漢字「騎」について論じた抜粋本文で、騎の古典での用例として引かれている書名と篇名は何か。
### 抜粋本文 ###
「騎」

白川静『常用字解』
「形声。音符は奇。奇に単奇(ただひとつのもの)という意味がある。馬車は中央の馬の左右に驂というそえ馬をつけて三頭立てにすることがあるが、騎馬(乗馬)のときには一頭であるから騎という。馬に“のる、またがる”の意味」

[考察]
奇に「ただひとつのもの」という意味があるだろうか。確かに奇数の奇の使い方がある。しかし奇は数の「ひとつ」(one)の意味ではなく、偶をなさないから、一つ足りない、半端の意味である。だから三も五も奇という。
馬車では三頭、乗馬では一頭だから、騎は「馬にのる」の意味になったというが、この意味展開には合理性がない。
騎は古典では次のように使われている。
 原文:龍之爲蟲也、柔可狎而騎也。
 訓読:竜の虫為(た)るや、柔にして狎らして乗るべきなり。
 翻訳:竜の性質はおとなしいので、馴らして乗ることができる――『韓非子』説難

騎は馬などに乗る意味で使われている。奇は「∠の形に傾く」「バランスを欠いて傾く」というイメージがある(265「奇」を見よ)。∠の形は視点を変えれば∧の形にもなる。したがって「奇(音・イメージ記号)+馬(限定符号)」を合わせた騎は∧の形に馬にまたがる情景を暗示させる。姿勢を∠の形に傾けて乗ると解釈してもよい。
### データ項目 ###
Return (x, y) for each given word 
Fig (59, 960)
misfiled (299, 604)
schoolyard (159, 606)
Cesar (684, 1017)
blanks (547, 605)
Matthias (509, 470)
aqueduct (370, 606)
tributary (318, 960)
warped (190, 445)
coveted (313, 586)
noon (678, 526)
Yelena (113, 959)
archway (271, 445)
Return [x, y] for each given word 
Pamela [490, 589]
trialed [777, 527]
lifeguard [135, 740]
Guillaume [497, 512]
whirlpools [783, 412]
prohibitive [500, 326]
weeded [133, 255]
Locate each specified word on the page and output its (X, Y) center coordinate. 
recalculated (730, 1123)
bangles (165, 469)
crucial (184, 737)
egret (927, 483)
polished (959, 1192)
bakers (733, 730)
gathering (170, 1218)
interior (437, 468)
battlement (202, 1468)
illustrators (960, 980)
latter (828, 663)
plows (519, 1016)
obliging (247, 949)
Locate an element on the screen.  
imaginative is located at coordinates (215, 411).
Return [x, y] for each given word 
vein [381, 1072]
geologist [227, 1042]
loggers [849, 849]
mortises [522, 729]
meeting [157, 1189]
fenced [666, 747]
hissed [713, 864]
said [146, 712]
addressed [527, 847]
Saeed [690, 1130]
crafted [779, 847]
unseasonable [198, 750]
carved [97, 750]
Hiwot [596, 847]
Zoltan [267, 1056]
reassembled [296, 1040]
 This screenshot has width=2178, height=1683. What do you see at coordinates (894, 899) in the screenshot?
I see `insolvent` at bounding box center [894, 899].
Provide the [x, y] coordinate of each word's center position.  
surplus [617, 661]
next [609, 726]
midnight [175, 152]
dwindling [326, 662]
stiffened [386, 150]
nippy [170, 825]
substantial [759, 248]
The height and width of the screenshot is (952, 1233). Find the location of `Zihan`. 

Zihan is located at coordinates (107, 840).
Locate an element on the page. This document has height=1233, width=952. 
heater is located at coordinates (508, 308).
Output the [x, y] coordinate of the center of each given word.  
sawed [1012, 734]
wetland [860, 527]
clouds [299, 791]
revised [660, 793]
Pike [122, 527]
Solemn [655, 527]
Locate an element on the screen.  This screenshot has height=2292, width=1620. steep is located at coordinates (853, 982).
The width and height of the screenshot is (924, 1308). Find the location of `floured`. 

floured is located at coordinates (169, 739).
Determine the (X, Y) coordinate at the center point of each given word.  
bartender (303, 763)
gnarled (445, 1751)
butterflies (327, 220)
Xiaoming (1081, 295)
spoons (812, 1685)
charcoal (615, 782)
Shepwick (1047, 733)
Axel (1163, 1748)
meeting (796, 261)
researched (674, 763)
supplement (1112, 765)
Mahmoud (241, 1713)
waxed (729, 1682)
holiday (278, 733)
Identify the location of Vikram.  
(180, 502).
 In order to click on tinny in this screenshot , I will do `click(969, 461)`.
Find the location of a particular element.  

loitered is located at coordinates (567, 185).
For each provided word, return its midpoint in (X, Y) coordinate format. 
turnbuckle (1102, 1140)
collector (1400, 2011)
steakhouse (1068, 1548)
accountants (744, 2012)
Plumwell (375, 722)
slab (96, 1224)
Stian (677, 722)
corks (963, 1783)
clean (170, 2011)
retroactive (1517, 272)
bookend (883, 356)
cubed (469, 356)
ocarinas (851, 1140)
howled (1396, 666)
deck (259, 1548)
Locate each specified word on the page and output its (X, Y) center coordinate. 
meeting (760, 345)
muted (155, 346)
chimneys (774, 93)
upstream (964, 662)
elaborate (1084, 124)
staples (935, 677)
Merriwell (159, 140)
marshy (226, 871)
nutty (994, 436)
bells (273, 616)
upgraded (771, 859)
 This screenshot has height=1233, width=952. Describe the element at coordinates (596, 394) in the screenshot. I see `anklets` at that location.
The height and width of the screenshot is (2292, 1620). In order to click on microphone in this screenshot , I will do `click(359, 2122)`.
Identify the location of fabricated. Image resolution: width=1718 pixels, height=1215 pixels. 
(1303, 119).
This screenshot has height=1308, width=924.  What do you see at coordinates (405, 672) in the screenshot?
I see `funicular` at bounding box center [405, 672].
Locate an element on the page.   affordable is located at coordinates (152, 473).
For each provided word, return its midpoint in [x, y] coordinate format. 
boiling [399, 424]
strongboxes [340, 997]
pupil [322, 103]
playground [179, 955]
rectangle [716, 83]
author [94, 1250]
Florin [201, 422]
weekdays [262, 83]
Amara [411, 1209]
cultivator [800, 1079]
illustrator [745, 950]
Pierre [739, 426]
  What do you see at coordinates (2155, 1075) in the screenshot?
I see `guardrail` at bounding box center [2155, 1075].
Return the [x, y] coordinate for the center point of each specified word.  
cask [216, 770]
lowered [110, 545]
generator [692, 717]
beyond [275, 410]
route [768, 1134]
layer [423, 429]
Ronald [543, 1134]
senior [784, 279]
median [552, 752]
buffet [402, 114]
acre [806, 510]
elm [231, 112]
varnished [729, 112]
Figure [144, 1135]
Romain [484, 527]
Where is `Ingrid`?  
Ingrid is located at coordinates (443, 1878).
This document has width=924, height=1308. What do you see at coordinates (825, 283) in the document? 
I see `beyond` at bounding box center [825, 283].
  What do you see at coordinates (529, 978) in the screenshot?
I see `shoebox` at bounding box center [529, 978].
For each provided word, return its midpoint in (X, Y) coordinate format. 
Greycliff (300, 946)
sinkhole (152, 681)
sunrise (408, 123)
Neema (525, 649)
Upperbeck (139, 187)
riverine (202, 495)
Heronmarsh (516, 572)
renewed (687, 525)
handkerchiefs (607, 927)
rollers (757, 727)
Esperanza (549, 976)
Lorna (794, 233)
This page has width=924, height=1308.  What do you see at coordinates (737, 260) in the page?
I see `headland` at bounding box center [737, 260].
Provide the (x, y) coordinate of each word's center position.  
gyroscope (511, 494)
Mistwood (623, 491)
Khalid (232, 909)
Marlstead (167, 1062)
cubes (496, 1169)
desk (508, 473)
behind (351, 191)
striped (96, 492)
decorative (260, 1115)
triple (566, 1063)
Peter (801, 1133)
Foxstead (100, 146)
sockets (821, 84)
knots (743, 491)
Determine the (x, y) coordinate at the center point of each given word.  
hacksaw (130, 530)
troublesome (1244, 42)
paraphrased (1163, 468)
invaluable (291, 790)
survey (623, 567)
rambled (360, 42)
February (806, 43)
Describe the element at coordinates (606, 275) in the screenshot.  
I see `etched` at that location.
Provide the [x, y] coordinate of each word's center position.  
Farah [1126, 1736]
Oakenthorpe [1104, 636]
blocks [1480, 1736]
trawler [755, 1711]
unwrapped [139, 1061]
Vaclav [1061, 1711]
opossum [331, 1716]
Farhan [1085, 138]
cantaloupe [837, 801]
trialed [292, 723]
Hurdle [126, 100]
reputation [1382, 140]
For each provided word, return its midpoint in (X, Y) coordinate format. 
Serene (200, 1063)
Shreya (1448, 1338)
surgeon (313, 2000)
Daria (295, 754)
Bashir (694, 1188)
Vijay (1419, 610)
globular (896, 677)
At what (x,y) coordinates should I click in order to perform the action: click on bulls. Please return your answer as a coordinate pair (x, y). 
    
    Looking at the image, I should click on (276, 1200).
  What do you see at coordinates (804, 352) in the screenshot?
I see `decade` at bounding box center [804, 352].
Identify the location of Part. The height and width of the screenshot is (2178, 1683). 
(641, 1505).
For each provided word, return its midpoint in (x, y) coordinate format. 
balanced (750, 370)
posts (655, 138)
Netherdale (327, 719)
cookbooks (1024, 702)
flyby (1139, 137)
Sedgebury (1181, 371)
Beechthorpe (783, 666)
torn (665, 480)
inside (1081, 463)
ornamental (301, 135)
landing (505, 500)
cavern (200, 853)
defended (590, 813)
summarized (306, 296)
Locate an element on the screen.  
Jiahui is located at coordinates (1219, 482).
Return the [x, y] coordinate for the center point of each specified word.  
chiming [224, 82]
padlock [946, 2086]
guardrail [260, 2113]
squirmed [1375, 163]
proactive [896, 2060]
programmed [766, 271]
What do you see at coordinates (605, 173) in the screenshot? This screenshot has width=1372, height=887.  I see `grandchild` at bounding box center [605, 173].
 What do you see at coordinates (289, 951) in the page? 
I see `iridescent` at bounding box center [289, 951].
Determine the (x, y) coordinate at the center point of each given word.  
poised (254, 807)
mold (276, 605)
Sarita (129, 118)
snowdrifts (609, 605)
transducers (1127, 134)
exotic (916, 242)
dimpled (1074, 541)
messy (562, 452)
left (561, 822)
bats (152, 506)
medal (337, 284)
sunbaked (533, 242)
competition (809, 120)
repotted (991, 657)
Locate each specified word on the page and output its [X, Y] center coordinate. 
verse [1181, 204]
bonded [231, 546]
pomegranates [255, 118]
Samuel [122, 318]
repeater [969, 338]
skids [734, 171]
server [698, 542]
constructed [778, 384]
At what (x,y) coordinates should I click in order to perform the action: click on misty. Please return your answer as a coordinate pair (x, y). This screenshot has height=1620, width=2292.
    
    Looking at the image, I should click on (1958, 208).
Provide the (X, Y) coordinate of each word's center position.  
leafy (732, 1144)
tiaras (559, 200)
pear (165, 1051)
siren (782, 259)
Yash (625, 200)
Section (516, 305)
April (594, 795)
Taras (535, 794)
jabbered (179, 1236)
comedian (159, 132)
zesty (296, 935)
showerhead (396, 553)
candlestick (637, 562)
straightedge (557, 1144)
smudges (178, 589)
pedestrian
###
依頼への回答: 『韓非子』の説難